Our paper focuses specifically on situations in which real-world constraints mean strategic choices must be made on resource allocation between nuclear or renewables-based electricity.

Our research explores this dilemma retrospectively, examining past patterns in the attachments (i.e. investments) of different countries to nuclear or renewable strategies. Our paper addresses three hypotheses:

A “nuclear climate mitigation” hypothesis: that countries with a greater attachment to nuclear power will tend to have lower overall carbon emissions.
A “renewables climate mitigation” hypothesis: that countries with a greater attachment to renewables will tend to have lower overall carbon emissions.
A “crowding out” hypothesis: that countries with a greater attachment to nuclear will tend to have a lesser attachment to renewables, and vice versa.
Across the study countries as a whole we found that the “nuclear climate mitigation” hypothesis is not sustained by the evidence at an appropriate level of statistical significance. The renewable climate mitigation hypothesis is confirmed with substantial significance. And the crowding out hypothesis is also significantly sustained.

Put plainly – if countries want to lower emissions as substantially, rapidly and cost-effectively as possible, they should prioritise support for renewables rather than nuclear power. Pursuit of nuclear strategies risks taking up resources that could be used more effectively and suppressing the uptake of renewable energy.

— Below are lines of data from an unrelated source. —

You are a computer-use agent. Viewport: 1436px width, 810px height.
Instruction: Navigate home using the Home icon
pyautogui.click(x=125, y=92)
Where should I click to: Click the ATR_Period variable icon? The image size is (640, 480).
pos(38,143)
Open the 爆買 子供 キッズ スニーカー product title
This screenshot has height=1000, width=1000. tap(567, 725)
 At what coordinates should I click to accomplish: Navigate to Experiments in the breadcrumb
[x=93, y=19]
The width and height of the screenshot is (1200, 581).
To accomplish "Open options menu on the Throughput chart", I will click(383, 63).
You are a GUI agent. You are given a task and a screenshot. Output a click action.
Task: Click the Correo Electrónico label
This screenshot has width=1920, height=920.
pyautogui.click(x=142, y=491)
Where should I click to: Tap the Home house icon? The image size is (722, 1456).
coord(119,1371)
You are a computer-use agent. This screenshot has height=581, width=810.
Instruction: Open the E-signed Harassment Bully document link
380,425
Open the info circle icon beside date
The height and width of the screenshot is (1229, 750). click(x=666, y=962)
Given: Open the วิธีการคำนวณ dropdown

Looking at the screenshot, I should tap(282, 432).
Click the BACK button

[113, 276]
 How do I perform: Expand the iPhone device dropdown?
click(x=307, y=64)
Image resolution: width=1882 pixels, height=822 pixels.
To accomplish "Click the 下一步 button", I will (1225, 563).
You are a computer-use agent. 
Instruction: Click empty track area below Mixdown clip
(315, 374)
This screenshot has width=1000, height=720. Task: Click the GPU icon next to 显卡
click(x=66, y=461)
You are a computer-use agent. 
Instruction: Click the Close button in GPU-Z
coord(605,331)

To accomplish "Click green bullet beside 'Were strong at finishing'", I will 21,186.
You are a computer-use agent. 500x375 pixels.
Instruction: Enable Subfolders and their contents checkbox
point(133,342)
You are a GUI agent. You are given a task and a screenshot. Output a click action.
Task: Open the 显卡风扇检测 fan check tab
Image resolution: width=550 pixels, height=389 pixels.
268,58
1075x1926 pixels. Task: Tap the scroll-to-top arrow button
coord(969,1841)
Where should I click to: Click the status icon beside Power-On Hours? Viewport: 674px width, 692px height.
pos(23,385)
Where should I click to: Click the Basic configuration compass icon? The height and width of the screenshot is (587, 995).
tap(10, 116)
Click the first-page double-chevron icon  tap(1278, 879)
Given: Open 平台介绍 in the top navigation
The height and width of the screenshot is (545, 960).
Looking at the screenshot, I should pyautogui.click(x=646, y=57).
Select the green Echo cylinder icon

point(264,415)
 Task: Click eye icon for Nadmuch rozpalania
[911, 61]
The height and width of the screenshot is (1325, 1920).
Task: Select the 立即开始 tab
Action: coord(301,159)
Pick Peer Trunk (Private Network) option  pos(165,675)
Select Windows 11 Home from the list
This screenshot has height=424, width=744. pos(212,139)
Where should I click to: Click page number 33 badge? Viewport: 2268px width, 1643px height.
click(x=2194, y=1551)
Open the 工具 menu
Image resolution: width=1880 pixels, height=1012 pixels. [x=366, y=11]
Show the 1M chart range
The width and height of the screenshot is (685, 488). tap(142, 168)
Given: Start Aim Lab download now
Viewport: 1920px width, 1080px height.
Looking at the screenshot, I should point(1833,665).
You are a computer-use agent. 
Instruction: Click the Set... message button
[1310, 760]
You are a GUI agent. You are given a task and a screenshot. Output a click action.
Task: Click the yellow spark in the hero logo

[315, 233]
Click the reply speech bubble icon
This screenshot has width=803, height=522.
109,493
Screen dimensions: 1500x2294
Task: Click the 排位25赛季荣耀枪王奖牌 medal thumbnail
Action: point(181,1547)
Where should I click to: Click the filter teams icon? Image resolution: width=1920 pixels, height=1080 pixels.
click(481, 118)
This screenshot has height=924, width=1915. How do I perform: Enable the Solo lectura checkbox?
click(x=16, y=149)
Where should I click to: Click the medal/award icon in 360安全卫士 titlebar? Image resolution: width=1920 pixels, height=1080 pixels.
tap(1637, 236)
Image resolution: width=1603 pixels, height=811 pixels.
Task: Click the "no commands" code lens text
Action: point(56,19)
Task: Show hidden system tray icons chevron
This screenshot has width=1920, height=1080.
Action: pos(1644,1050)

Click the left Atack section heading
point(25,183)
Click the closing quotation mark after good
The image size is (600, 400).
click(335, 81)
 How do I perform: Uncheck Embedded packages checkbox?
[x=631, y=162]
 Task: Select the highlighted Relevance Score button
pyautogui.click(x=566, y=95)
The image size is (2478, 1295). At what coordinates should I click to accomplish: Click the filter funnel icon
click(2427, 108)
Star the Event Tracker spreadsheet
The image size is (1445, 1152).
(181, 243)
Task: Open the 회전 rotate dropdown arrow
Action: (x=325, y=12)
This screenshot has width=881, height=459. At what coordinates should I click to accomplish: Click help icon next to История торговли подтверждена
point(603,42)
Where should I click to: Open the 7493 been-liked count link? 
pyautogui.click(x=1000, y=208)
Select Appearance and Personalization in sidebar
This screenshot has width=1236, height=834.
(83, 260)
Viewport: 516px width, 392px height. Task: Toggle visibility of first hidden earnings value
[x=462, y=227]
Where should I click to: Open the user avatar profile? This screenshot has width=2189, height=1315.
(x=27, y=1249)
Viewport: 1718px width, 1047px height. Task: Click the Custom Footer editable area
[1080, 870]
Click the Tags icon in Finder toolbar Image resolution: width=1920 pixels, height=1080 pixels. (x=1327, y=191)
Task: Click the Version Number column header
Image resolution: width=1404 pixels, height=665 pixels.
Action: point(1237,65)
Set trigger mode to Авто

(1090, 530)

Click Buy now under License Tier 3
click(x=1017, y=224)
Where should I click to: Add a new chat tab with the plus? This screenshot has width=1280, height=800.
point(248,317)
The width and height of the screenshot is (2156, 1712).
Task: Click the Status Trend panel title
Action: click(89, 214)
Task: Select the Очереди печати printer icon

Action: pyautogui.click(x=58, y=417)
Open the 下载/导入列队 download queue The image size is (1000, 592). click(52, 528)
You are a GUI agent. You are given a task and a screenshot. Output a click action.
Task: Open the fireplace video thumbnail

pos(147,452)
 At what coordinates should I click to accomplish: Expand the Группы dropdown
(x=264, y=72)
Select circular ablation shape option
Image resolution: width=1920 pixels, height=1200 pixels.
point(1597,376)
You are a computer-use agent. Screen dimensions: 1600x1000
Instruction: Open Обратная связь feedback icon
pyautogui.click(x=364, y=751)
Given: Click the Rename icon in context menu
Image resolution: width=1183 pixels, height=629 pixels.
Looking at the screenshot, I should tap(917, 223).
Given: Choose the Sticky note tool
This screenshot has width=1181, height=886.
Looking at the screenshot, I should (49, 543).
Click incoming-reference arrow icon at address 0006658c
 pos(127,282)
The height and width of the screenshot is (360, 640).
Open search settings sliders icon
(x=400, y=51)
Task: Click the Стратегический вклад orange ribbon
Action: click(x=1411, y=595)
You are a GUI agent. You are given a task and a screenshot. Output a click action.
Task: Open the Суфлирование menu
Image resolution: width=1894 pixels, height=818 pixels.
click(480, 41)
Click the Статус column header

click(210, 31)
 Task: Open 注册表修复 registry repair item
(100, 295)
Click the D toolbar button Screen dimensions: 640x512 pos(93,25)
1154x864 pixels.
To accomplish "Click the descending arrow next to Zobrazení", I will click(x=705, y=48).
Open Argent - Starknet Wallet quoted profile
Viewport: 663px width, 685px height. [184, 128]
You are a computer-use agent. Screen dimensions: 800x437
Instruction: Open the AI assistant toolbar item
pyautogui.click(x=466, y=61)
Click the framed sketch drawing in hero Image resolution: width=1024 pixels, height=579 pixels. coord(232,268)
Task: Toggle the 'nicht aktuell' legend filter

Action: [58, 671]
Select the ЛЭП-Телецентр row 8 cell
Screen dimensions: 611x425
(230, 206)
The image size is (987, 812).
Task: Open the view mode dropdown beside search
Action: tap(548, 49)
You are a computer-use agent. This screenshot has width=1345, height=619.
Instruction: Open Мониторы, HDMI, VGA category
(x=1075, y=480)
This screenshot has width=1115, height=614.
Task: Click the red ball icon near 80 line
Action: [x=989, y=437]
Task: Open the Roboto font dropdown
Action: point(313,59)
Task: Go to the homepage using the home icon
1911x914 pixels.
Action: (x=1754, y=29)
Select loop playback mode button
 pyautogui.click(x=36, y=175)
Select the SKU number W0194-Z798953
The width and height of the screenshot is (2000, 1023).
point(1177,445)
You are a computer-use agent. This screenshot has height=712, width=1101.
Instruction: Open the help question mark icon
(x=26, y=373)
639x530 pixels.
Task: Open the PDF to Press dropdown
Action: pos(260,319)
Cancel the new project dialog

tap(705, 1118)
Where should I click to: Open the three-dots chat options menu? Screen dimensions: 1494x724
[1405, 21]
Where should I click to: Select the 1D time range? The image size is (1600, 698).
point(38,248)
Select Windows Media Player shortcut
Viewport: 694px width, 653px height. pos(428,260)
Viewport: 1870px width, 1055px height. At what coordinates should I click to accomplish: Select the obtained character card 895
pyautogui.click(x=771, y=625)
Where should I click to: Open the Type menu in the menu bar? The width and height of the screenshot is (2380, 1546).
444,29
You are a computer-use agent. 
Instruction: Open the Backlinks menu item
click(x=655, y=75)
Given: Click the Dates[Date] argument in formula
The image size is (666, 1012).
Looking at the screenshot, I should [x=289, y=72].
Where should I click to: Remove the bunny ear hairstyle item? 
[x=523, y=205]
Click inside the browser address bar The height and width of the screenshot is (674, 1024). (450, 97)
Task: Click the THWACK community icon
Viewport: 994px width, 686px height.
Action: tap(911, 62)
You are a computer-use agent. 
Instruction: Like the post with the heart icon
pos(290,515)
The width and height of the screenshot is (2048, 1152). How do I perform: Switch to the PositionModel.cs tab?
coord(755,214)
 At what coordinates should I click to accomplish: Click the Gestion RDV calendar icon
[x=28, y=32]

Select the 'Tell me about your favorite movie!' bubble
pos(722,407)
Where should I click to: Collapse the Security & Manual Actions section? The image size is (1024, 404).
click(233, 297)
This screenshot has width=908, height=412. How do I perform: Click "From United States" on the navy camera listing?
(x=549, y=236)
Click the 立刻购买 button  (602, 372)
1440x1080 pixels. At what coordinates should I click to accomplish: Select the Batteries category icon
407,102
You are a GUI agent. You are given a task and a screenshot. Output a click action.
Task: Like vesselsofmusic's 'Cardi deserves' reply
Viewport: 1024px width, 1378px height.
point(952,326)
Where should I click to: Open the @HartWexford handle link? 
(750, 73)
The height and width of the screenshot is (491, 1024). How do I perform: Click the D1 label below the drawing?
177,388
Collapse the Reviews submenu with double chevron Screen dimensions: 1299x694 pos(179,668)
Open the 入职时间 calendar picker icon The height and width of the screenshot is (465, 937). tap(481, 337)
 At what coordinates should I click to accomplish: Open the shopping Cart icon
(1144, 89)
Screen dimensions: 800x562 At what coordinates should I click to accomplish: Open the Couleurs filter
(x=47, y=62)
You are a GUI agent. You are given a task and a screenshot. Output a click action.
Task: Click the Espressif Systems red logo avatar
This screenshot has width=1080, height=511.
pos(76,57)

What might explain these patterns? Technologically, nuclear systems have been prone to greater construction cost overruns, delays, and longer lead times than similarly sized renewable energy projects. Thus, per dollar invested, the modularity of renewables projects offers quicker emissions reductions than large-scale, delay-prone, nuclear projects.

Furthermore, renewables tend to display higher rates of “positive learning” where increased deployment results in lower costs and improved performance, especially for wind farms and solar energy parks. This contrasts with the experience of nuclear power in France which has been prone to “negative learning,” rising costs or reduced performance with the next generation of technology.

In terms of policy, the incidents at Three Mile Island (1979), Chernobyl (1986), and Fukushima (2011), all resulted in significant tightening of regulatory requirements for nuclear reactors.